The home was designed with hot water pipes in the concrete floor for heating which proved problematic in the long term because repairing and replacing them involved great expense and effort. As a result, future owners of the home installed alternate heating systems.

Through his unique application of basic materials, Wright transformed the environment by building connections to other rooms through natural elements, indirect lighting and open flowing spaces. Wright's intention was to release the "expected" containment of boxy rooms and rigid architecture so that all spaces were connected and interwoven.

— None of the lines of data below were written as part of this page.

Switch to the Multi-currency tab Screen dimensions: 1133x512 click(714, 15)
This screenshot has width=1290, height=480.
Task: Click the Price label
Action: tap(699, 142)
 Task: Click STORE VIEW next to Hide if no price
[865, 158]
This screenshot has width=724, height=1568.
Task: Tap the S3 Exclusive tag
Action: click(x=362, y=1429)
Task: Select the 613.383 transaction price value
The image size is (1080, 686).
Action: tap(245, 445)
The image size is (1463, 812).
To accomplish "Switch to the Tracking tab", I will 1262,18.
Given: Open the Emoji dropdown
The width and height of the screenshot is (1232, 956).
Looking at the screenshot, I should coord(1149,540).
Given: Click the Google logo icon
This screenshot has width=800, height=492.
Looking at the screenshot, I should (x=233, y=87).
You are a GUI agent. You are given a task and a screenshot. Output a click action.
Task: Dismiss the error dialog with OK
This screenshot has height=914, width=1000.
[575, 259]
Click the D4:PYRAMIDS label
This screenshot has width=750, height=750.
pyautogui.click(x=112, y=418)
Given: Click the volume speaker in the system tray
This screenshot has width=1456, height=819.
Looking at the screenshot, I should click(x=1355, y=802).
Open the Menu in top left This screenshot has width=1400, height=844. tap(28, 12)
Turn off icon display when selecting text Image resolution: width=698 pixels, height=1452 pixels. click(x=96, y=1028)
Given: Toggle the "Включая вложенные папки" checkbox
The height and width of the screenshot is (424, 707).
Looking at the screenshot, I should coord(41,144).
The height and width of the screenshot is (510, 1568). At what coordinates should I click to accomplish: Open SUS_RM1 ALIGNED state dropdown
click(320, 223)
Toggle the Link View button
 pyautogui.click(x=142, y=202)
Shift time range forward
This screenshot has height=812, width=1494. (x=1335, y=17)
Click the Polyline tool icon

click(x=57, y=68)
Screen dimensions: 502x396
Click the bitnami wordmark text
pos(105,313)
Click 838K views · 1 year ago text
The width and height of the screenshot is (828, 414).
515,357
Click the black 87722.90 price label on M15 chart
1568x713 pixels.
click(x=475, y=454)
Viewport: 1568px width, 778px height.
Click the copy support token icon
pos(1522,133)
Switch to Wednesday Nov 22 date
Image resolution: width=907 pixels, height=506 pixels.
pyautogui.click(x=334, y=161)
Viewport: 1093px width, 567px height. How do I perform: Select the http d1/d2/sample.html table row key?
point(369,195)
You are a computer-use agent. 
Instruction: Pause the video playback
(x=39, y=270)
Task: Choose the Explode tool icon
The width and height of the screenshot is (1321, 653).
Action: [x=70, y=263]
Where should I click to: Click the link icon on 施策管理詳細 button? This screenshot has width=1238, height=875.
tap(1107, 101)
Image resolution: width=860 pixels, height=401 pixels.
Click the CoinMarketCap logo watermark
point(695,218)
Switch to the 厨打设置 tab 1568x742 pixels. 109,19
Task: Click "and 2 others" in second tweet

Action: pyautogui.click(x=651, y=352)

Understanding the importance of connections, the Manson's had simple decorative accents throughout their home. As a shared interest with Wright, the Manson home displayed Japanese prints, a folding mini-partition, Asian vases and a hearth rug with Asian symbols. Fritz and Dorothy also shared a connection with Wright as Unitarians which may have influenced not only their introduction to Wright, but their appreciation for organic architecture as well as their longtime friendship after the home was completed.

== Significance ==
The Manson's home is an early example of Usonian design and a significant milestone for Wright's work because it served as a proof of concept. Effectively, this home helped refine the standards of Usonian design with a flat roof, architectural elements that blend both the inside and outside, and the structural integration into the natural environment. Applying this design, Wright's Usonian vision of a cooperative utopian community was achieved in 1945. Located in the Town of Mount Pleasant, adjacent to the village of Pleasantville, Westchester County, New York this community of Usonian homes is now a designated national historic district.